**Records provided**
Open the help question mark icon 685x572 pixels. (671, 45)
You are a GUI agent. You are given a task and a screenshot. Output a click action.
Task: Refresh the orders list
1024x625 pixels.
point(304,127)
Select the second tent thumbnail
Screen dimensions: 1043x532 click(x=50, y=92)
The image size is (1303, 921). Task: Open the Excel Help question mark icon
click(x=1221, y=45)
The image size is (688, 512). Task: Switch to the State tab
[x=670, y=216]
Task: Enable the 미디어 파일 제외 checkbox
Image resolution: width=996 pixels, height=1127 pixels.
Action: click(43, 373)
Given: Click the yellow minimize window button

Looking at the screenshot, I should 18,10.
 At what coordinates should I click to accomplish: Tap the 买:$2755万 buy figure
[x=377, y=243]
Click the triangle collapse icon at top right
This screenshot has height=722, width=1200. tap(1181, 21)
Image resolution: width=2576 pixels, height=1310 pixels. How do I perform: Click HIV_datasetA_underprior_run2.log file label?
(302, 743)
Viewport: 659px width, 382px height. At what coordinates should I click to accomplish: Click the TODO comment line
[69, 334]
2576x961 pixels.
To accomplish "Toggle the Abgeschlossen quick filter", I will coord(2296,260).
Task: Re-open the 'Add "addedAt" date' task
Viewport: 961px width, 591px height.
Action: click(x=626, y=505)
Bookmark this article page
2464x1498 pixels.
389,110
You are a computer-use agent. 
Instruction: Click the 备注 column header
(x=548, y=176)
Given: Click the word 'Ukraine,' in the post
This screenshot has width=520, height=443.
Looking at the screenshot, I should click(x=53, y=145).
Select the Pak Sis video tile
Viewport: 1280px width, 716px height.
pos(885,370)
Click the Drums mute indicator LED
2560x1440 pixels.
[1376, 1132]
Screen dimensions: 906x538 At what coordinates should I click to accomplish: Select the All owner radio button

**What you have to do**
Reproduce all of the material above, line for line and without any changes.

**Response to the task**
Open the help question mark icon 685x572 pixels. (671, 45)
You are a GUI agent. You are given a task and a screenshot. Output a click action.
Task: Refresh the orders list
1024x625 pixels.
point(304,127)
Select the second tent thumbnail
Screen dimensions: 1043x532 click(x=50, y=92)
The image size is (1303, 921). Task: Open the Excel Help question mark icon
click(x=1221, y=45)
The image size is (688, 512). Task: Switch to the State tab
[x=670, y=216]
Task: Enable the 미디어 파일 제외 checkbox
Image resolution: width=996 pixels, height=1127 pixels.
Action: click(43, 373)
Given: Click the yellow minimize window button

Looking at the screenshot, I should 18,10.
 At what coordinates should I click to accomplish: Tap the 买:$2755万 buy figure
[x=377, y=243]
Click the triangle collapse icon at top right
This screenshot has height=722, width=1200. tap(1181, 21)
Image resolution: width=2576 pixels, height=1310 pixels. How do I perform: Click HIV_datasetA_underprior_run2.log file label?
(302, 743)
Viewport: 659px width, 382px height. At what coordinates should I click to accomplish: Click the TODO comment line
[69, 334]
2576x961 pixels.
To accomplish "Toggle the Abgeschlossen quick filter", I will coord(2296,260).
Task: Re-open the 'Add "addedAt" date' task
Viewport: 961px width, 591px height.
Action: click(x=626, y=505)
Bookmark this article page
2464x1498 pixels.
389,110
You are a computer-use agent. 
Instruction: Click the 备注 column header
(x=548, y=176)
Given: Click the word 'Ukraine,' in the post
This screenshot has width=520, height=443.
Looking at the screenshot, I should click(x=53, y=145).
Select the Pak Sis video tile
Viewport: 1280px width, 716px height.
pos(885,370)
Click the Drums mute indicator LED
2560x1440 pixels.
[1376, 1132]
Screen dimensions: 906x538 At what coordinates should I click to accomplish: Select the All owner radio button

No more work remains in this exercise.